PORT ANGELES — Final design work on a city park proposed for western downtown can move forward now that the City Council has approved more money for the contract.
City planning staff continues to seek funding that could allow park construction to begin as early as this summer.
City Council members approved 5-1 Tuesday a $168,615 amendment to the city’s contract with Spokane-based architectural firm Studio Cascade Inc.
The addition was to allow construction-bid-ready designs to be completed for the West End Park proposed for the area just east of the Valley Creek Estuary.
With the amendment approved, Studio Cascade’s design contract with the city grew from about $1.3 million to roughly $1.5 million.
Councilman Max Mania opposed the amendment, saying he supported the idea of a park but that the city does not have the funds to pay for it at this time.
Mania did applaud the work of city Assistant Planner Roberta Korcz, who has worked to secure about $802,000 in grant funds to go toward construction of the park and the adjoining esplanade construction along Railroad Avenue.
“If this whole project were grant-funded, I could be a lot more excited about it,” Mania said Tuesday night.
The West End Park and the esplanade construction are the first two phases of the city’s $17 million overall waterfront transportation improvement plan.
Nathan West, the city’s community and economic development director, said the design work to be completed will allow the city to go out for bid on initial park construction by this July, once about $959,000 in additional funding has been secured.
“[West End Park] is going to happen,” West said Wednesday.
“It’s just a question of how soon the funding is available.”
The city has set aside about $1.4 million in grants and matching city funds to build the park, West added.
In a presentation to the City Council on Tuesday, Dean Koonts, with Seattle-based HBB Architecture and the landscape architect on the project, said West End Park’s two new small beaches and a paved portion of the Waterfront Trail slated to wind through the park will cost about $2.4 million to build.
City staff have identified these two elements as top priorities for construction, though future features of the estimated $3.2 million park would include a paved plaza and spray fountain abutting Oak Street, and circular gathering areas near the existing whale vertebra sculpture to the west.
Koonts said the city also has worked with members of the Lower Elwha Klallam tribe to develop Klallam language names for the beaches, names intended to be embedded in the concrete surfaces leading up to them.

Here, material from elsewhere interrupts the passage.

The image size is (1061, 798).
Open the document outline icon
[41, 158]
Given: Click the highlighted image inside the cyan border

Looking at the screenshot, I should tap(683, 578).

A historic timeline highlighting significant human activity around the area of West End Park, from the first known human presence about 2,700 years ago, also will be installed, Koonts said.
West said the city has about $911,000 in pending grant requests lined up for the park, though he could not say Wednesday if the city will hear if the project has been awarded those grants by this July.
If funding is not secured by this summer, West said, staff will hold off on putting the project out to bid until next spring, planning construction for July 2014.
“Either way, it’s our goal to end up with either a summer 2013 or summer 2014 start date for the project,” West said.